M&A Disclosure: Court Allows Claims Based on Failure to Disclose Updated Sales Metric

In Vargas v. Citrix Systems, (SD Fla. 2/24), a case arising out of the 2022 acquisition of Citrix Systems, a Florida federal court refused to dismiss allegations that a merger proxy contained misleading omissions due to the target’s failure to provide updated information addressing continuing improvement in a key sales metric between signing and closing.

It’s probably worth spending a little time on the background of this case in order to understand the plaintiff’s claim.  In early 2021, Citrix began shifting its business from a perpetual licensing model for software installed on a customer’s computer to a cloud-based, “Software as a Service” model under which it charged recurring subscription fees for access to software hosted remotely.  It developed a metric known as SaaS Annual Recurring Revenue (“SaaS ARR”) to monitor this shifting business model, and reported accelerating growth in this metric in its quarterly earnings reports for the first three quarters of fiscal 2021.

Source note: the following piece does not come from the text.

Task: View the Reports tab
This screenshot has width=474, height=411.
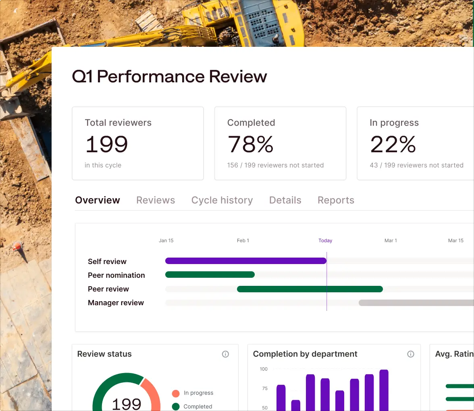Action: [336, 200]
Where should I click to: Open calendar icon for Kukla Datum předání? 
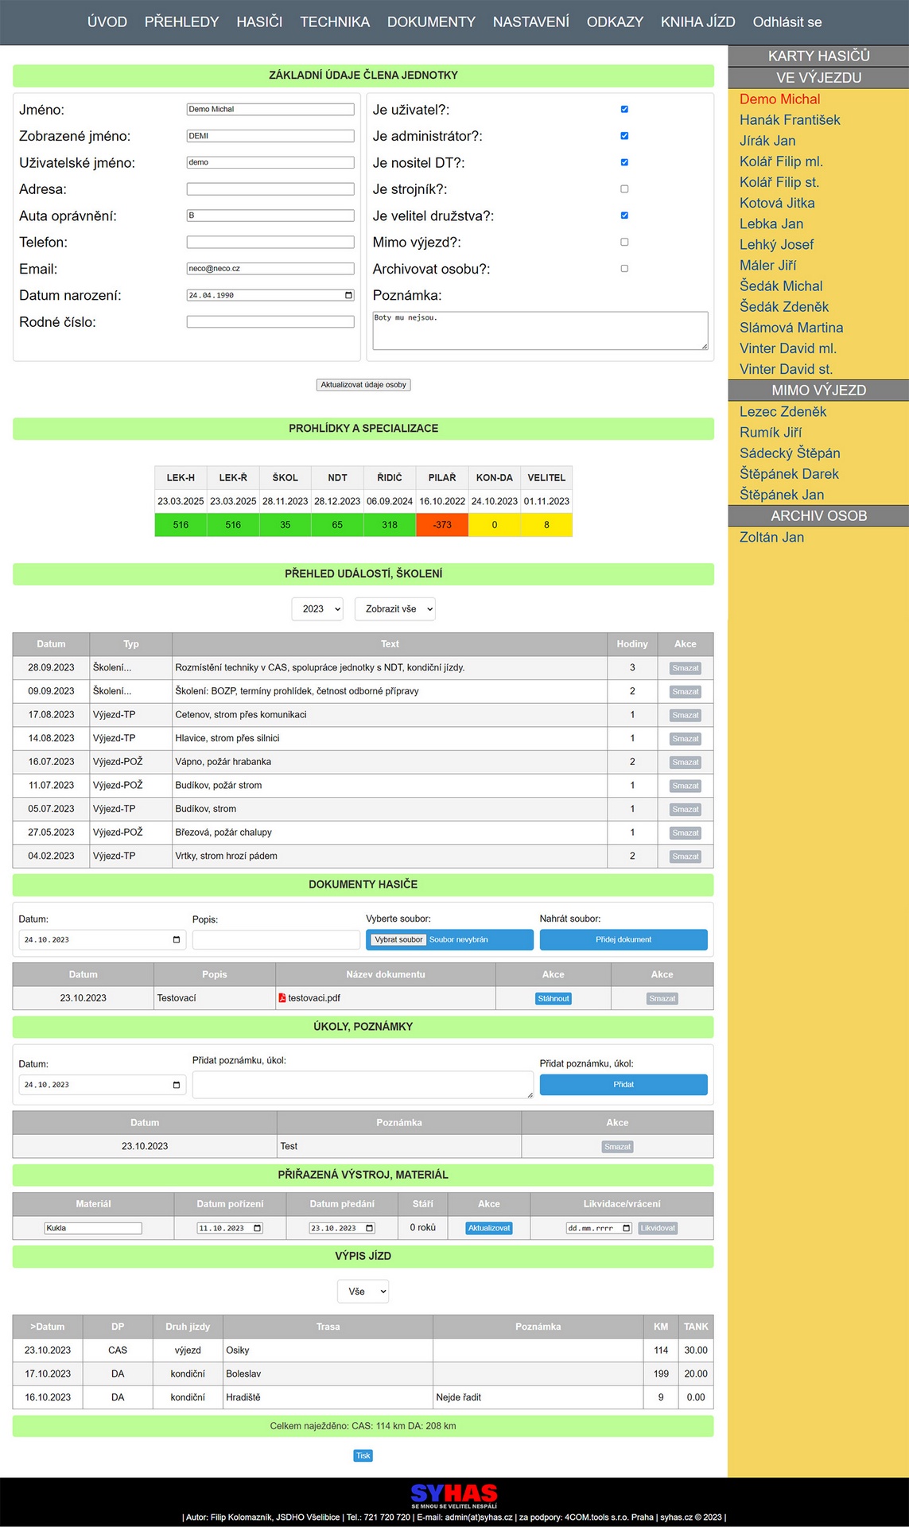369,1229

While the company disclosed the accelerating growth rate for the first quarter of 2021 in supplemental proxy materials, it did not provide disclosure in those materials concerning the continuing improvement in SaasARR for subsequent quarters. The plaintiffs alleged, among other things, that Citrix’s failure to provide updated information about this metric in its proxy materials subsequent to the first quarter of fiscal 2021 represented a material omission in the proxy materials in violation of Rule 14a-9.

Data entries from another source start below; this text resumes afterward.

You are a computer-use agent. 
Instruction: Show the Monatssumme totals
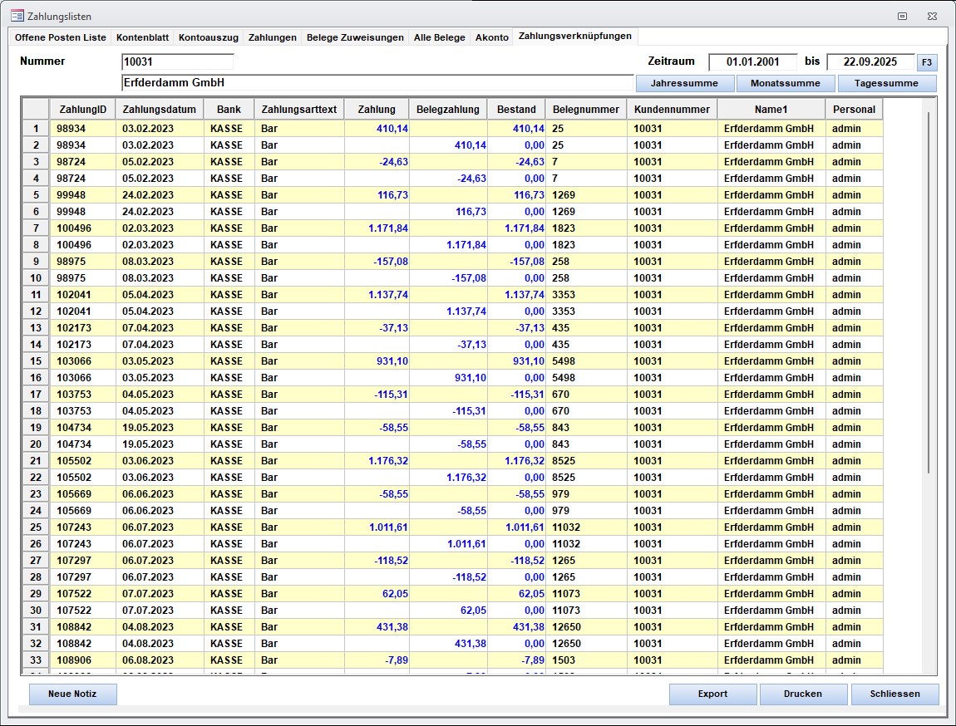click(x=786, y=83)
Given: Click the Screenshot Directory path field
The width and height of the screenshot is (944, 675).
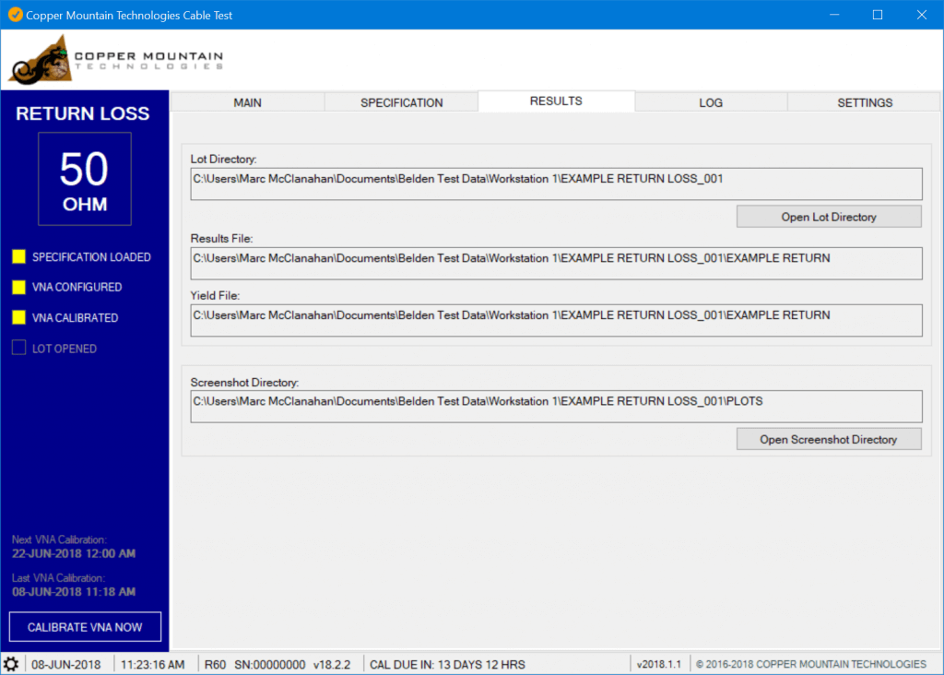Looking at the screenshot, I should 556,406.
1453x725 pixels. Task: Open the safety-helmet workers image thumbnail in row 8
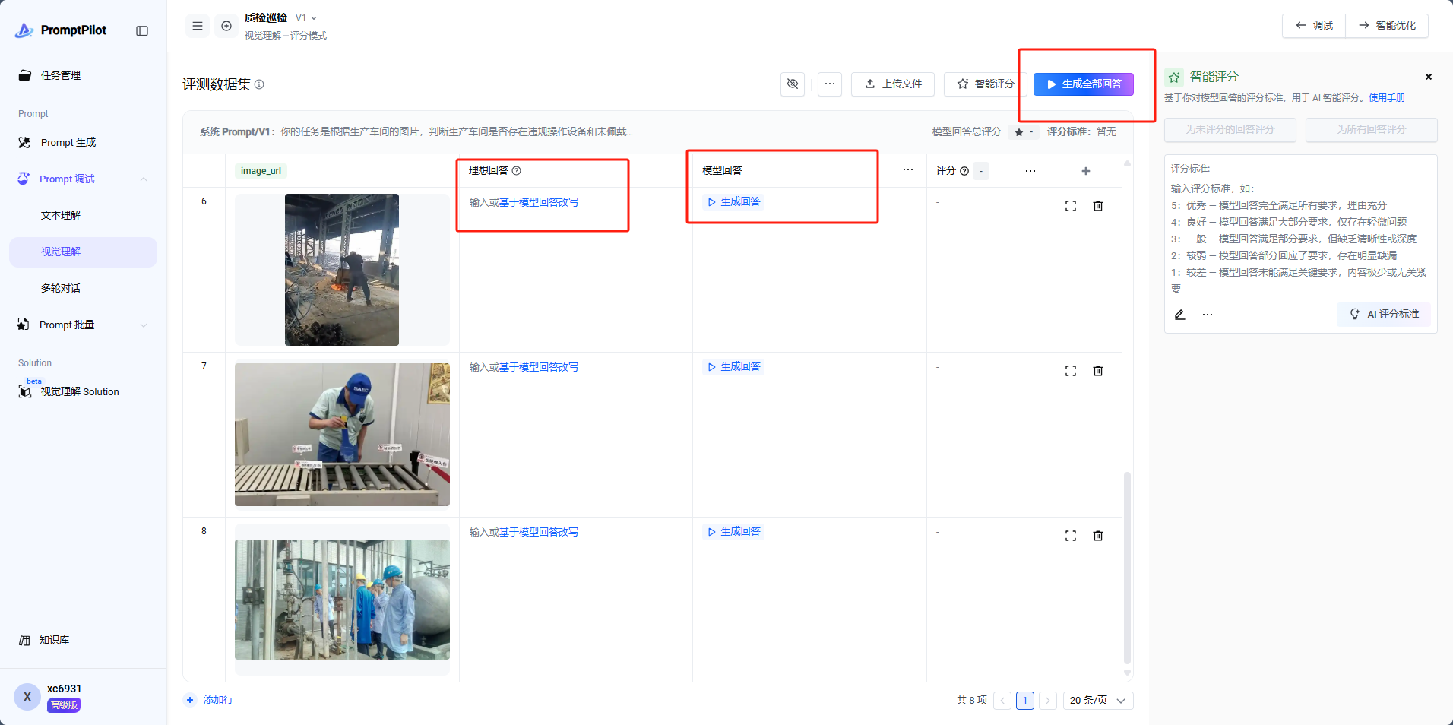(342, 600)
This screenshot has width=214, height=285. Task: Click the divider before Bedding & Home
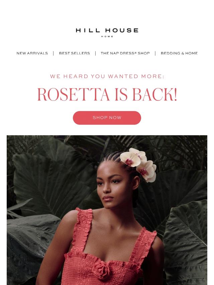pos(155,53)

The defendants argued that this information was previously disclosed and, in any event, was not material. The Court disagreed, noting that the company’s projections included in the proxy statement reflected other, negative trends concerning Citrix’s operations:

Plaintiffs have sufficiently established that the omission is material, alleging that the metric is—as described by [Citrix’s CEO]—best aligned with the company’s business transition and strategy. Am. Compl. Further, “[b]y voluntarily revealing one fact about its operations, a duty arises for the corporation to disclose such other facts, if any, as are necessary to ensure that what was revealed is not so incomplete as to mislead.” FindWhat, 658 F.3d at 1305. Thus, by disclosing negative factors regarding quarterly results, Defendants were obligated to similarly disclose material positive trends as well. FindWhat, 658 F.3d at 1305 (explaining “a defendant may not deal in half-truths”); see also In re Jan. 2021 Short Squeeze Trading Litig., 620 F. Supp. 3d 1231, 1263 (S.D. Fla. 2022) (noting that “halftruths” are literally true statements that create a materially misleading impression).

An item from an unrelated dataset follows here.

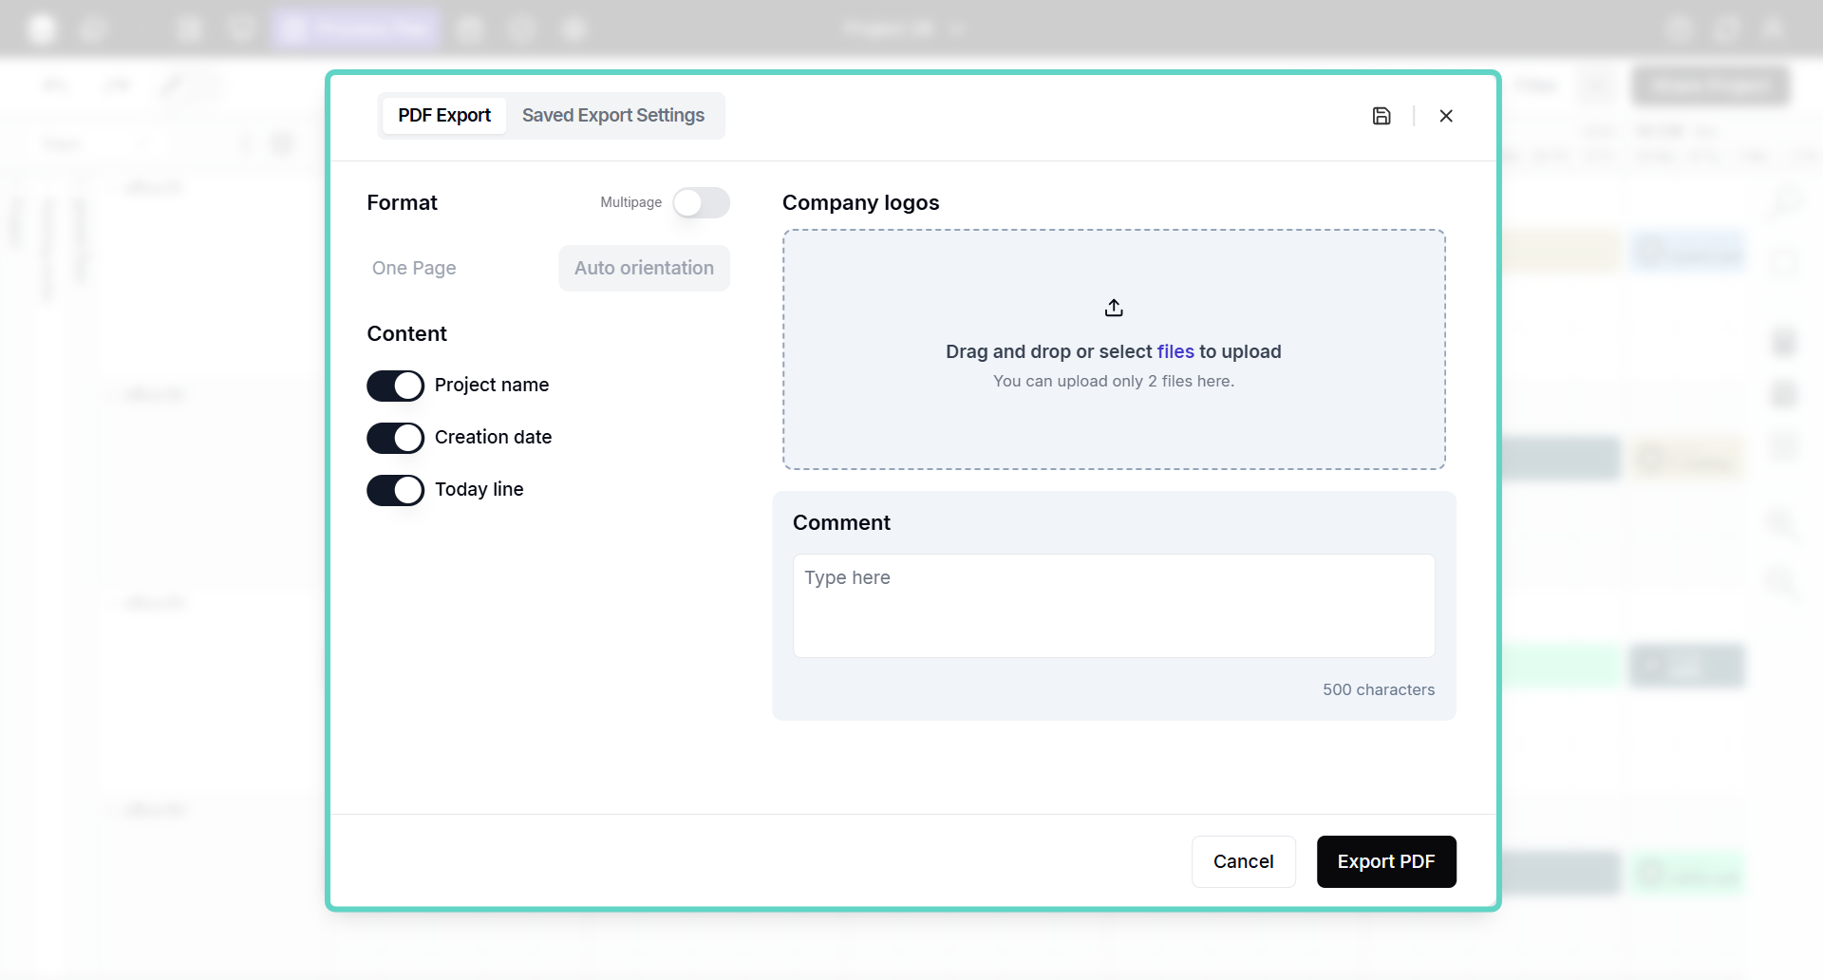
Task: Click the Project name label
Action: (491, 386)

Defendants argue that prior positive characterizations in the quarterly earnings letters and calls constitute immaterial puffery. However, the statements regarding SaaS ARR growth in Q2 and Q3 2021 were numerically specific and verifiable. Mogensen, 15 F. Supp. 3d at 1211 (puffery consists of “generalized, non-verifiable, vaguely optimistic statements.”). And the Eleventh Circuit has determined that allegedly misleading statements like those here—such as describing sales metrics as “impressive” and indicating “solid green numbers”—are material in nature. Luczak v. Nat’l Beverage Corp., 812 F. App’x 915, 925 (11th Cir. 2020) (citing Carvelli, 934 F.3d at 1319).

The Court observed that the plaintiff’s complaint alleged that Citrix described SaaS ARR as the “best” metric and indicator of the business’s trajectory and concluded that the plaintiffs had adequately alleged that information about the second and third quarter SaaS ARR growth were material.